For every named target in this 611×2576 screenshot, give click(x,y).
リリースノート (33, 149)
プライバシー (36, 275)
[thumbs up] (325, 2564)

^^^^^^^^

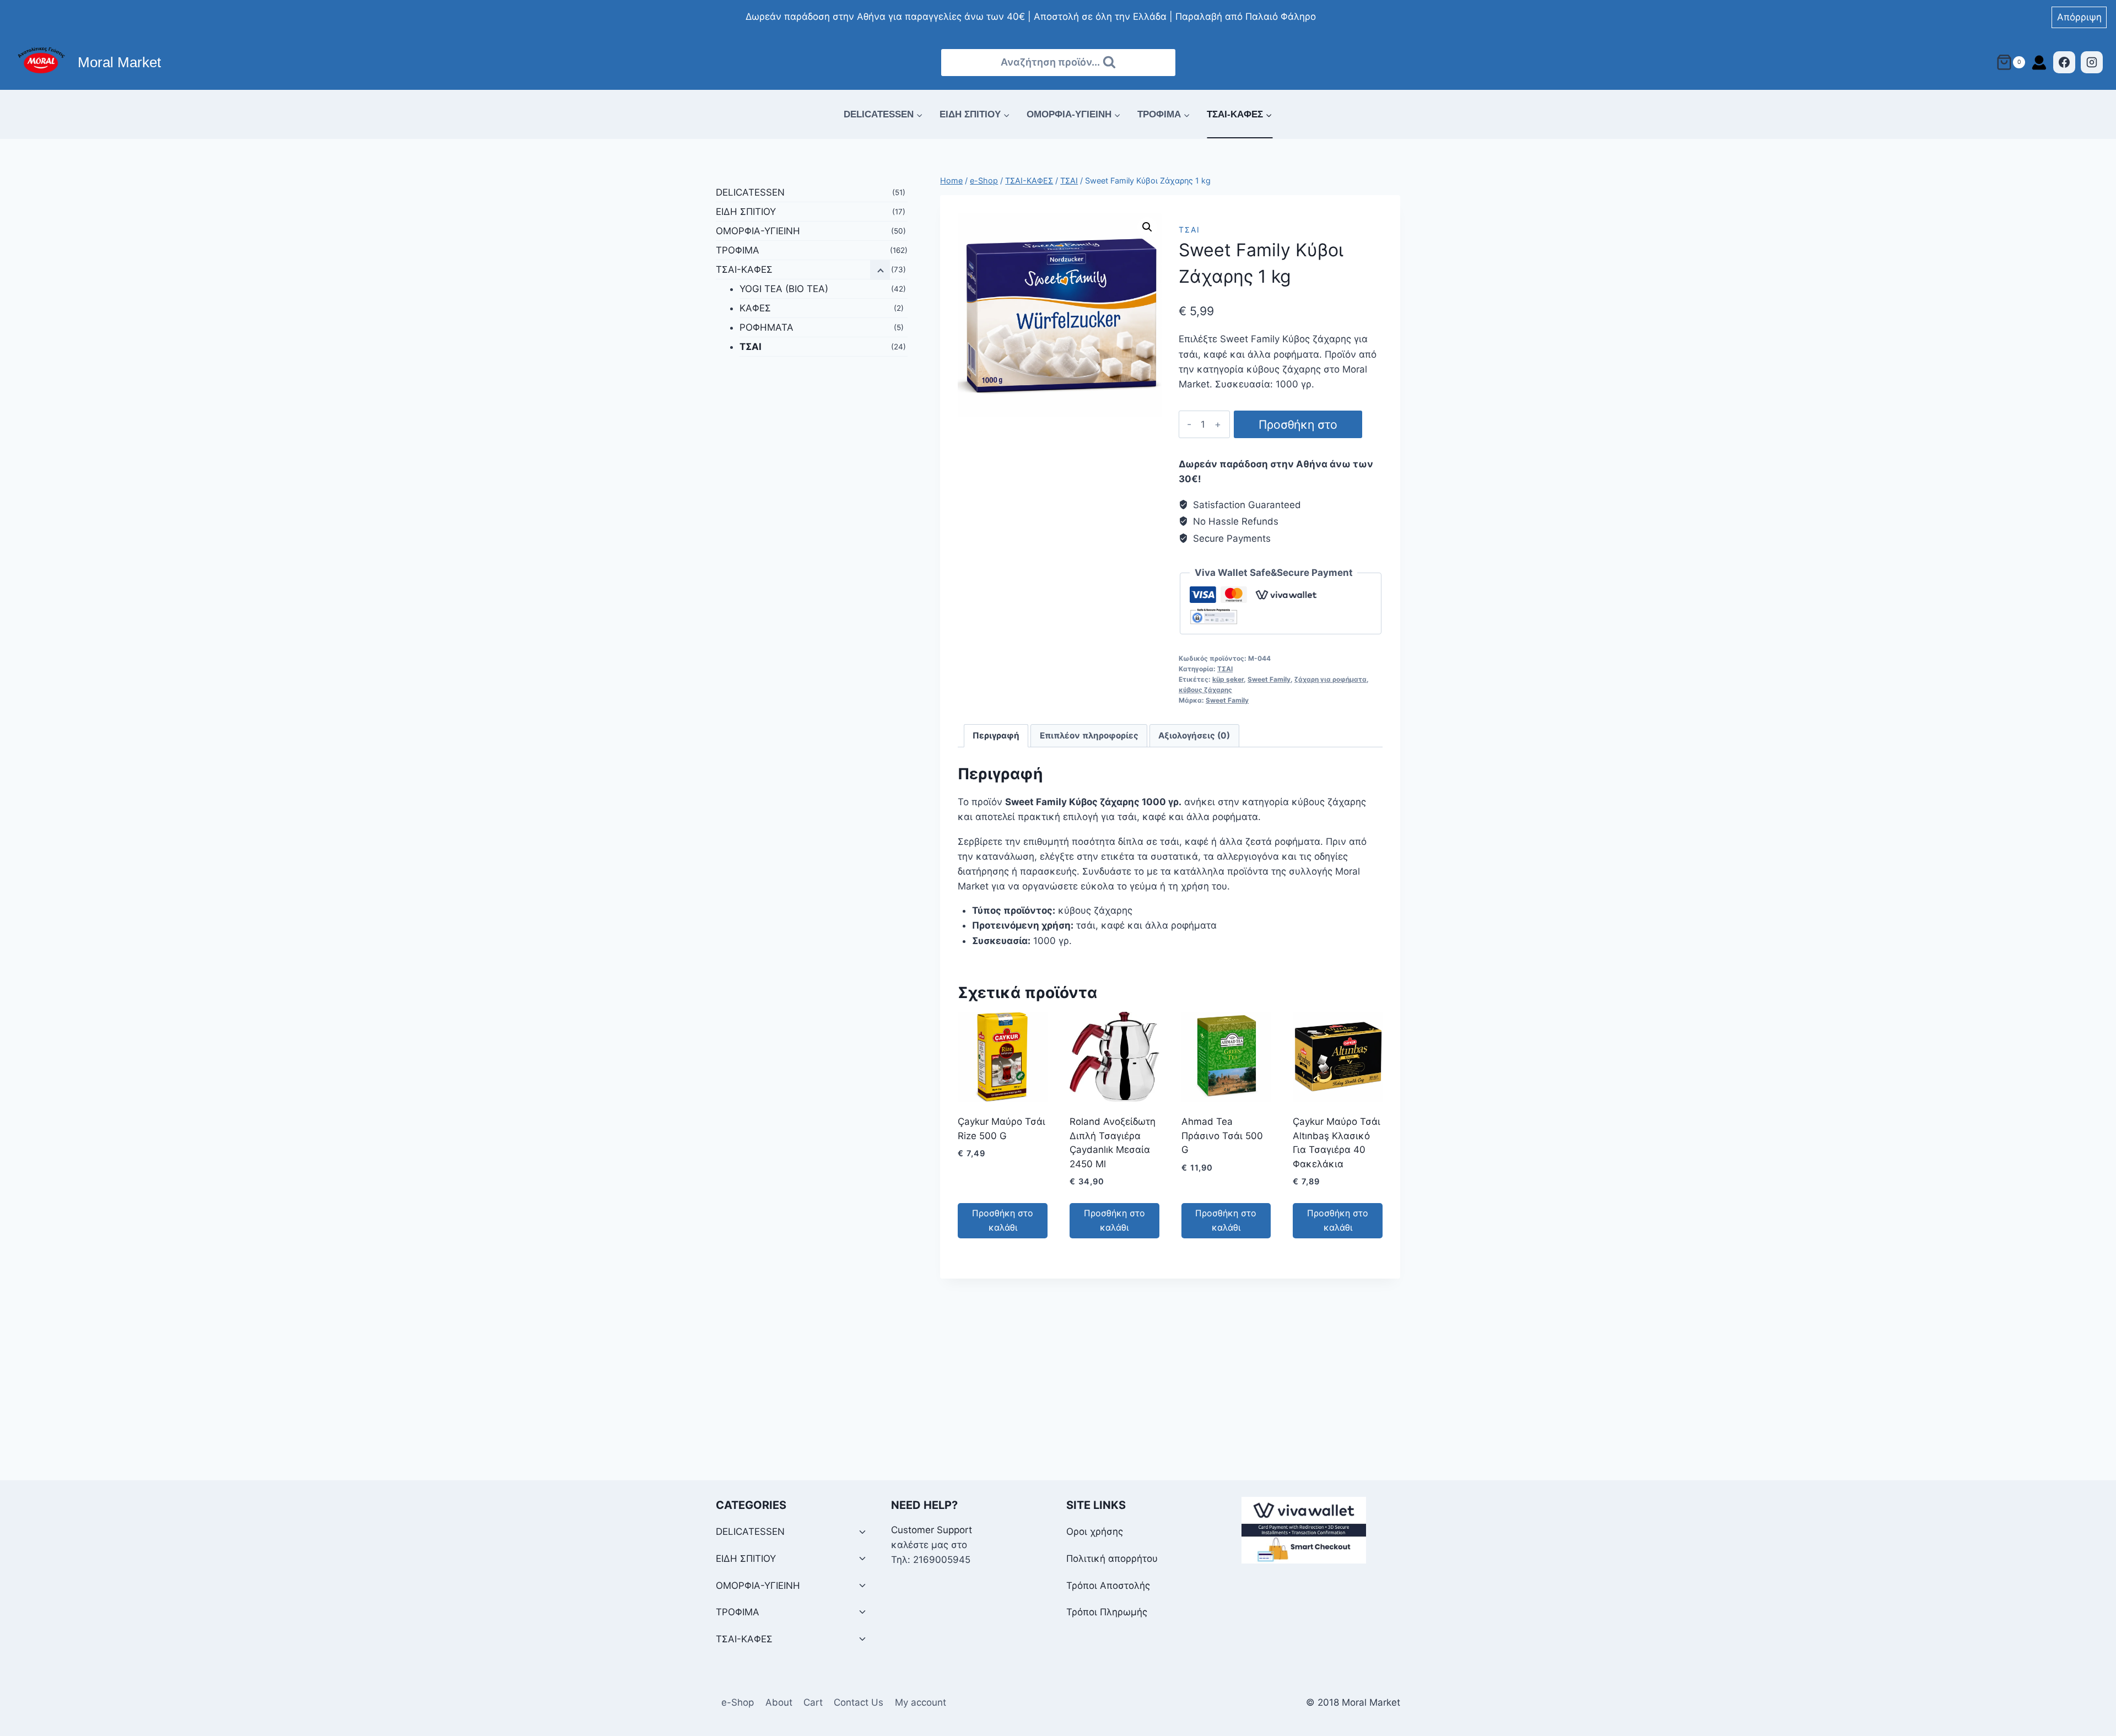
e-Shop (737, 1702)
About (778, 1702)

^^^^^^^^

Quote the listing above, but only from the line that shows "For every named" through the line that shows "[thumbs up] (325, 2564)".

For every named target in this 611×2576 screenshot, give click(x,y).
リリースノート (33, 149)
プライバシー (36, 275)
[thumbs up] (325, 2564)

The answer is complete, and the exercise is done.